● PROBLEM DESCRIPTION: Beginning at the line that includes "Click the Visa card icon", return each line exactly through the end of the listing, and no line before it.

....

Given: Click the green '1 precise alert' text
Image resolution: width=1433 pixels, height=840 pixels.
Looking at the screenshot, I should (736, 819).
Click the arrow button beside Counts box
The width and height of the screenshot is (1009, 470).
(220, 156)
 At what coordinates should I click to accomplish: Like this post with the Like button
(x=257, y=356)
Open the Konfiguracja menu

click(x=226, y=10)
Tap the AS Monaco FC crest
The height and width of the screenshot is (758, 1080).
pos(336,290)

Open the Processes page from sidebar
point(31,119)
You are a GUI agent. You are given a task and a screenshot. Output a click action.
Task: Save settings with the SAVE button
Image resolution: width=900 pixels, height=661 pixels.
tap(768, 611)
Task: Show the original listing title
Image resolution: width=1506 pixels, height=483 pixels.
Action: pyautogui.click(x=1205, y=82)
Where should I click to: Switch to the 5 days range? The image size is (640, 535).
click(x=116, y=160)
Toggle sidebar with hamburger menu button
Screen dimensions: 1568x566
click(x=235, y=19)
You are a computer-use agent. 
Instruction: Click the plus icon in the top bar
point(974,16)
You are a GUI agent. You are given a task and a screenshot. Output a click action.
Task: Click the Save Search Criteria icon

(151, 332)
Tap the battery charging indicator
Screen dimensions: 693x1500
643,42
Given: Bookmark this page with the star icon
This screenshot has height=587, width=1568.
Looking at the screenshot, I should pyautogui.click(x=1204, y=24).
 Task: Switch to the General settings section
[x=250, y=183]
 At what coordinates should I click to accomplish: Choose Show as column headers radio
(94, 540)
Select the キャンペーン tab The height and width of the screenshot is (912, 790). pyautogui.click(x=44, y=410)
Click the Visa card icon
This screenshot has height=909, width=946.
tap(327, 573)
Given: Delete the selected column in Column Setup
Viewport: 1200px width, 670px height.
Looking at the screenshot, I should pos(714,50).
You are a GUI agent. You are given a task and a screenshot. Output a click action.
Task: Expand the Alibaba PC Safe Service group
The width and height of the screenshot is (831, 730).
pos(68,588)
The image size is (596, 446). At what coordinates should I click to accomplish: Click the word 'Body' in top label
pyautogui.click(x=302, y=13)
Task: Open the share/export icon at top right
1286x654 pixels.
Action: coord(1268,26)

....

● SOLVED EXERCISE:
Click the Visa card icon
This screenshot has height=909, width=946.
tap(327, 573)
Given: Delete the selected column in Column Setup
Viewport: 1200px width, 670px height.
Looking at the screenshot, I should pos(714,50).
You are a GUI agent. You are given a task and a screenshot. Output a click action.
Task: Expand the Alibaba PC Safe Service group
The width and height of the screenshot is (831, 730).
pos(68,588)
The image size is (596, 446). At what coordinates should I click to accomplish: Click the word 'Body' in top label
pyautogui.click(x=302, y=13)
Task: Open the share/export icon at top right
1286x654 pixels.
Action: coord(1268,26)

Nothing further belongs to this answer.